# [Exercise instructions]
(A) Answer these questions using the post about Nurses Week below.
(i) Whose birthday does National Nurses Week coincide with, and on what date?
(ii) Who sent the proposal for Nurses Week to President Eisenhower in 1953?
(iii) What did the magazine editor who started National Hospital Week in 1921 suggest?
(B) Write what comes next in the post about Nurses Week, starting after its last sentence.

# [Text section]
※ ※ ※
Archive for May 7th, 2005

Another Note on Nurseys

Saturday, May 7th, 2005

Just in case you were wondering, National Nurses Week coincides with Florence Nightingale’s birthday, May 12. I will save my comments on Nightingale for her birthday. But she is considered to be the founder of modern nursing (emphasis on the word modern), while at the same time, greatly assisted in making in low paid “women’s” work.

The history of Nurses Week began in 1953 when Dorothy Sutherland of the U.S. Department of Health, Education and Welfare sent the proposal to President Eisenhower. In 1974, President Nixon proclaimed a “National Nurse Week.” The celebration of National Hospital Week began in 1921 when a magazine editor suggested that more information about hospitals might alleviate public fears about them.

That is sort of amusing, because now the more information the public gets about hospitals, the more they do fear them. Medical errors, malpractice, killer nurses and doctors, short staffing, outbreaks of infections caused by superbugs, bloated bureaucracies, profit-before-patient, and so on. But I guess in 1921, healthcare was a whole different ballgame.
※ ※ ※
# [Dataset excerpts]
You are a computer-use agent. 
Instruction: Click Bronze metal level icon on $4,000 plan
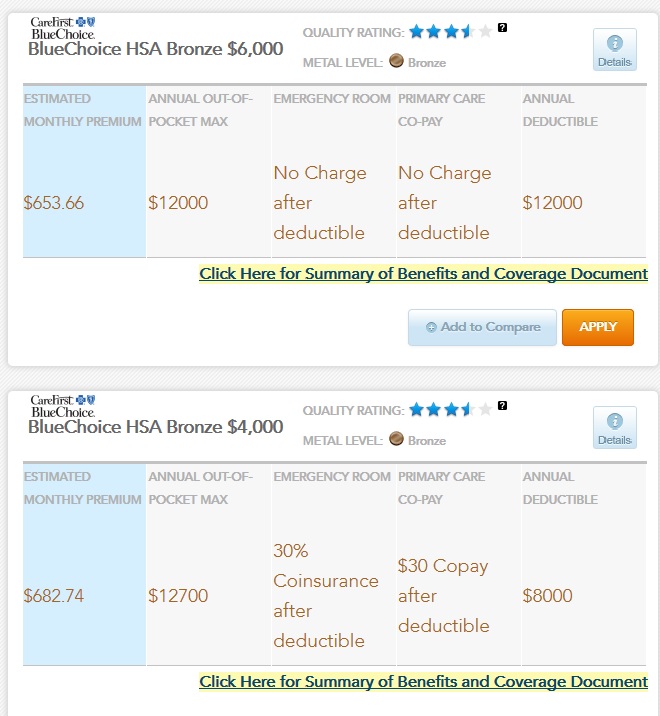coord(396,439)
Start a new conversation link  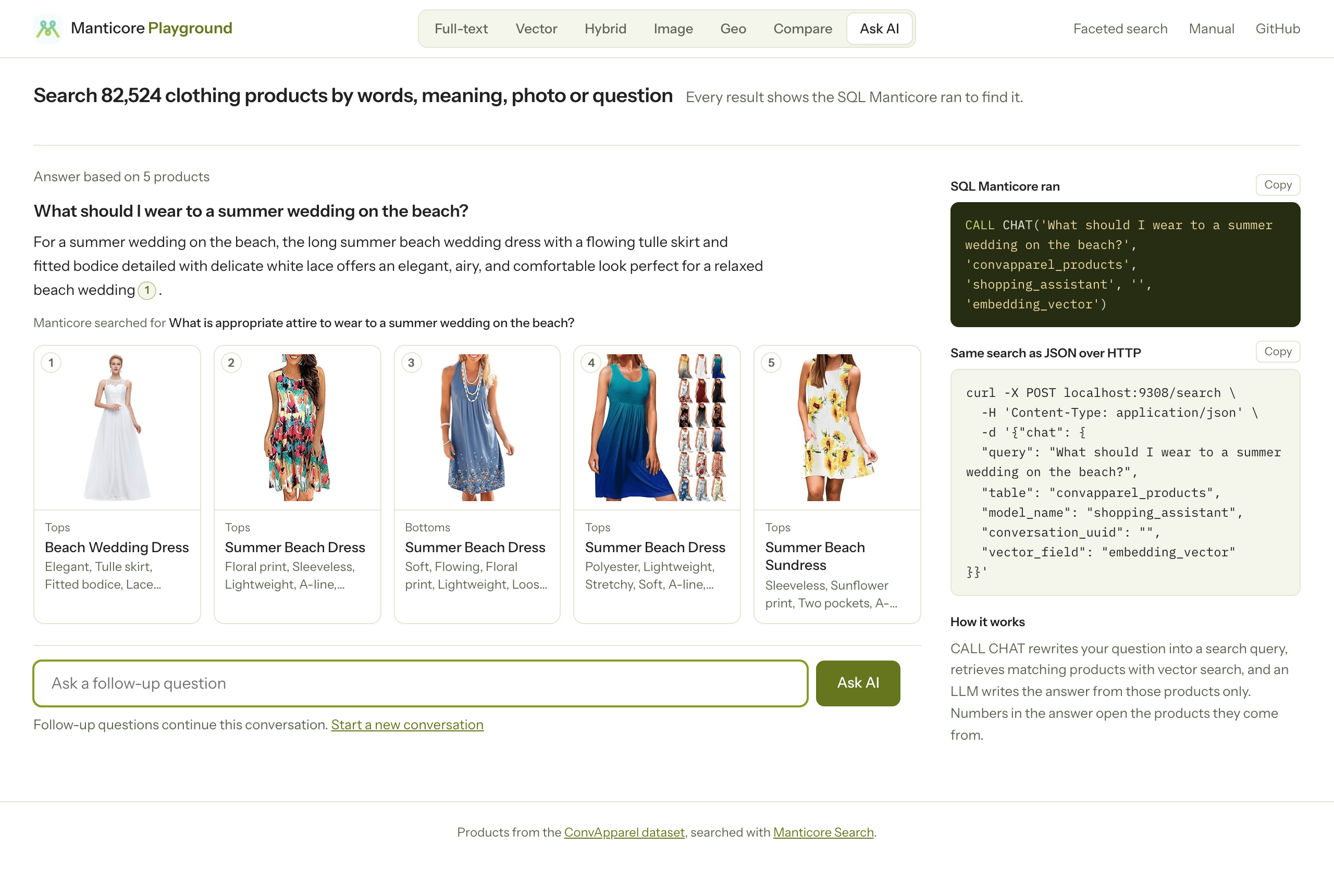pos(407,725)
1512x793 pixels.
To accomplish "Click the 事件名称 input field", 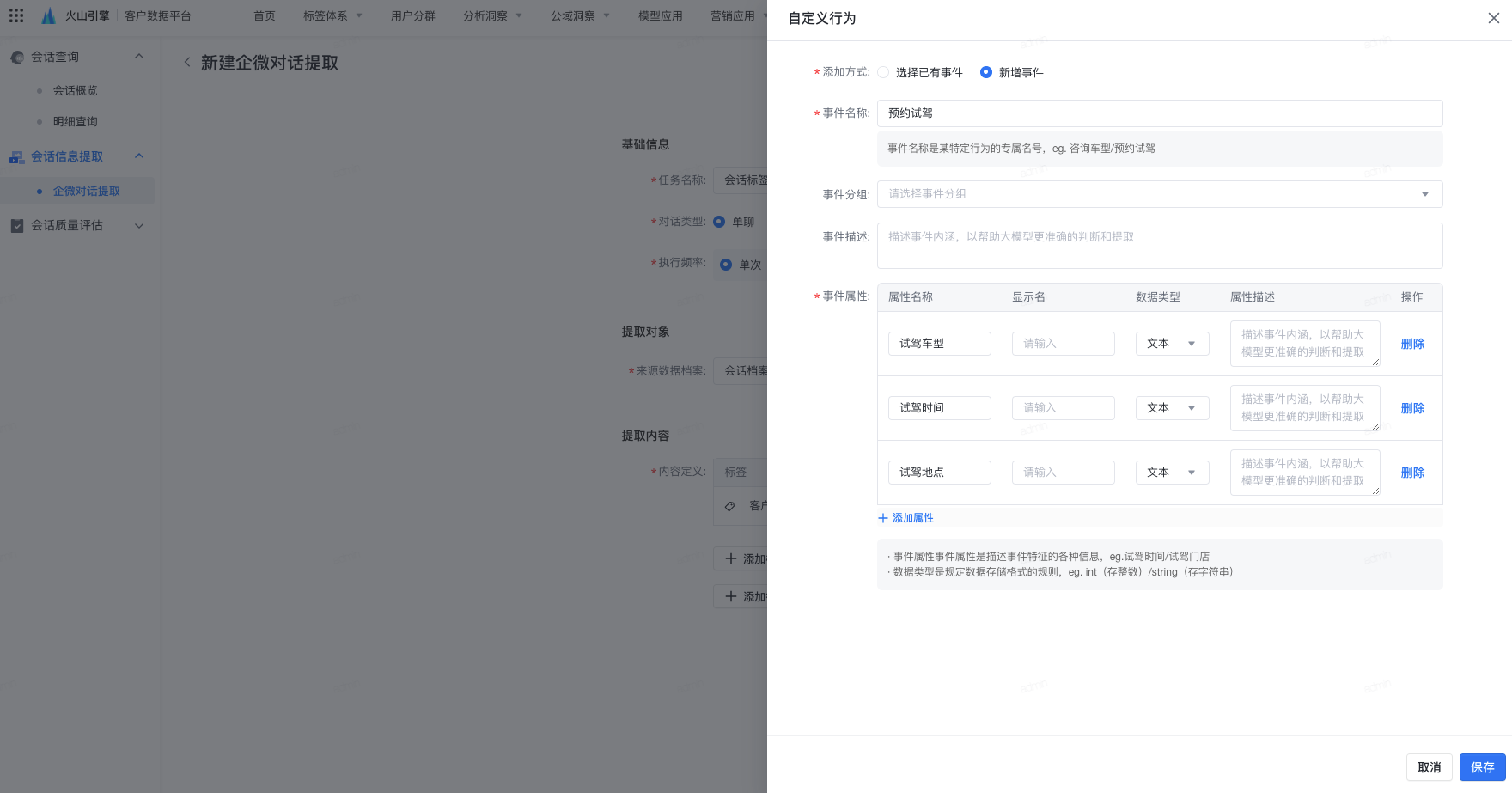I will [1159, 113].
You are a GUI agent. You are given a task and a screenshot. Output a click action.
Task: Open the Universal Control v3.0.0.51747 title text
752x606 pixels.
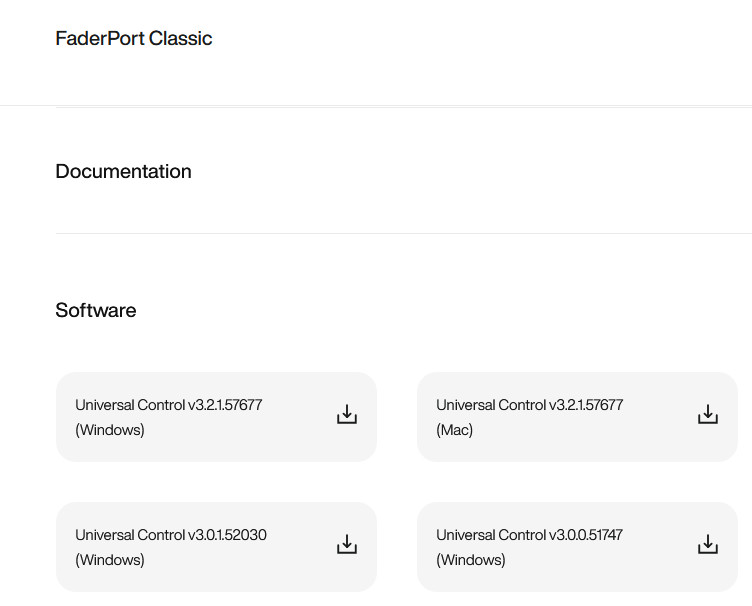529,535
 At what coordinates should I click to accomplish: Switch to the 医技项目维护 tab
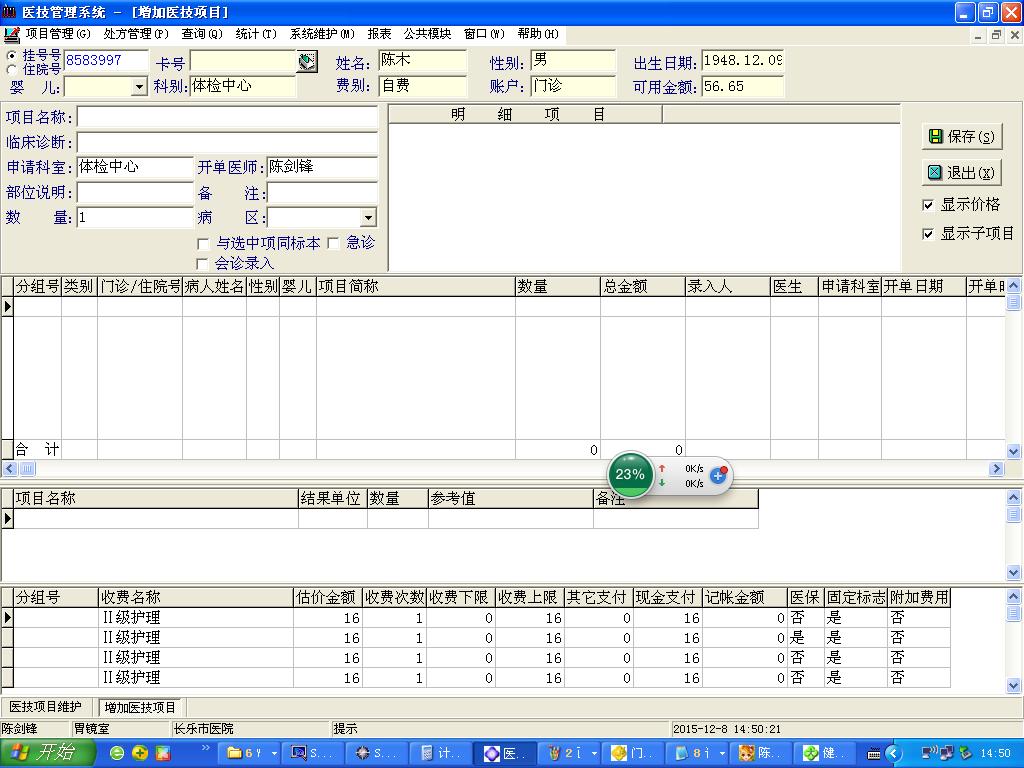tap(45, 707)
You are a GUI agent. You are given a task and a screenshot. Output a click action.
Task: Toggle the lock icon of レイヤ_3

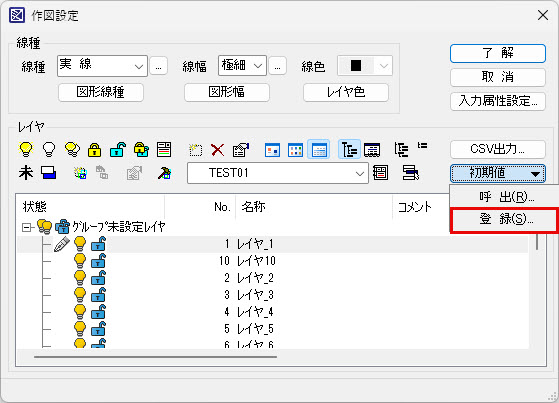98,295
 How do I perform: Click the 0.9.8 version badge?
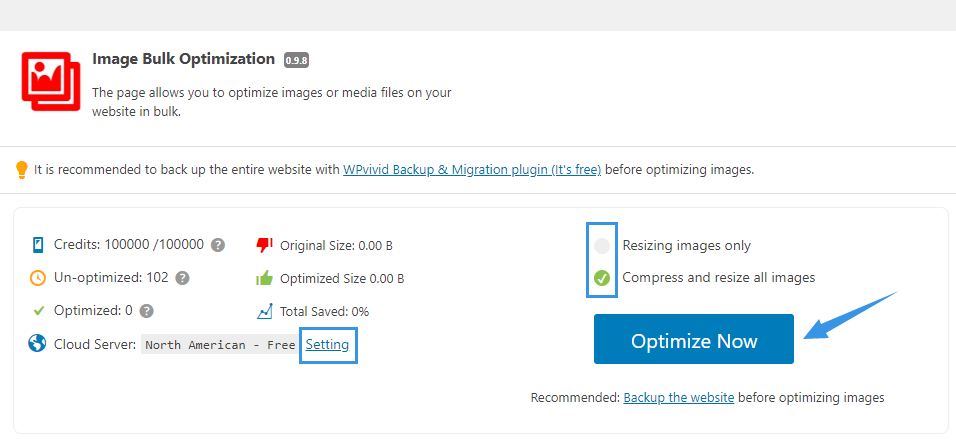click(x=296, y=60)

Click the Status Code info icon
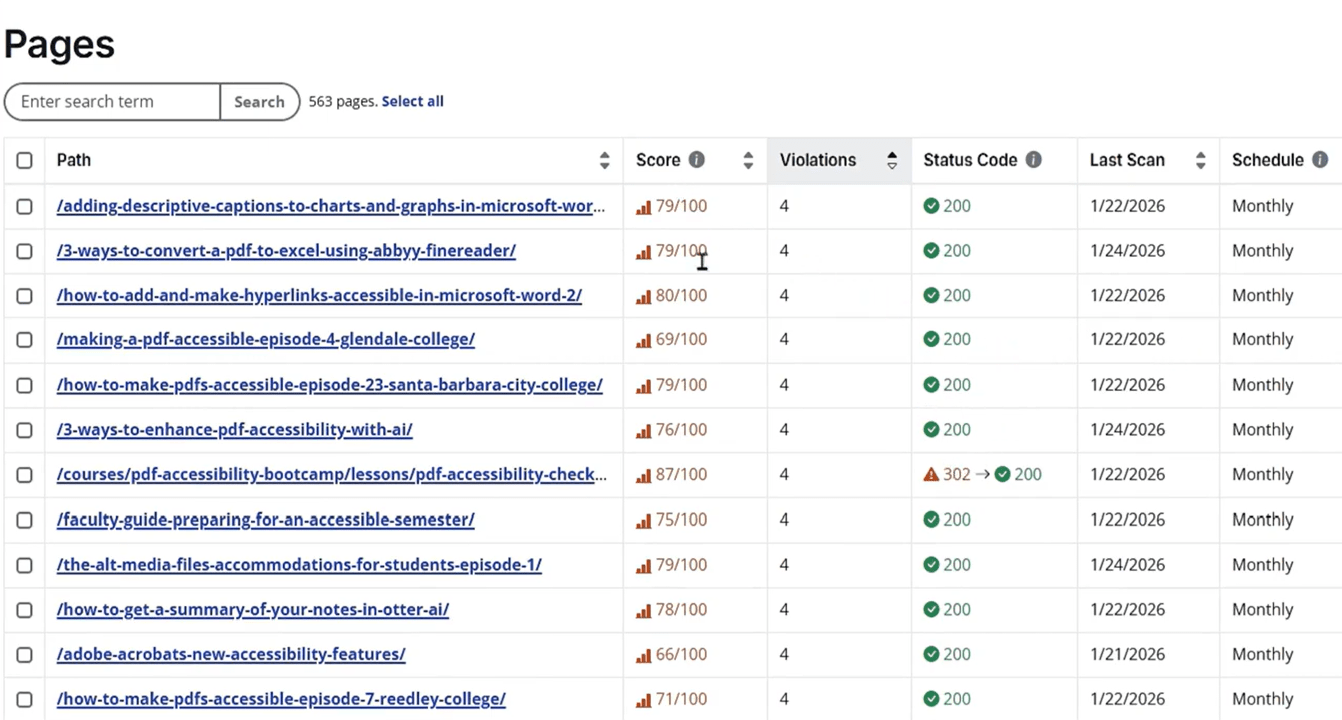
※ ※ ※
# [Answers to the problems]
(A)
(i) Florence Nightingale's birthday, May 12.
(ii) Dorothy Sutherland of the U.S. Department of Health, Education and Welfare.
(iii) That more information about hospitals might alleviate public fears about them.

(B)
Nursing Week Blues

Saturday, May 7th, 2005

So how are nurses going to be celebrated this week? Are employers going to cease and desist mandatory overtime? Are they going to implement zero abuse tolerance policies that apply to all employees? Are they going to stop harassing nurses (and firing) who have the audacity to want to unionize to protect their rights, wages, and benefits?

Could it be that hospitals will institute voluntary nurse:patient ratios, so that everyone benefits? Are they going to make sure that every nurse gets adequate break time and time to use the bathroom, ie, by making sure that staffing is sufficient? Are they going to stop reprimanding for taking sick days (as opposed to telling them that they have to work or else)? Will they spend this week realizing that nurses are not a bunch of nitwit little girls who are want to be treated like Florence Nightingale-esque martyrs? Will they realize that nurses are not “angels in white” but instead, are human beings who have mundane needs like food, water, an available toilet, decent pay, health insurance, and require a safe environment.

And finally, will they realize that their patients are not “clients” or “customers” but instead, are sick and injured Patients, who require and deserve the very best of case–whether or not it infringes on their profit margin. And that patients would prefer more money was spent on recruiting and retaining qualified nurses, than in redecorating the CEO’s office with imported Italian furniture, and in paying bonuses to middle manager morons who thrive on cutting corners which endanger everyone.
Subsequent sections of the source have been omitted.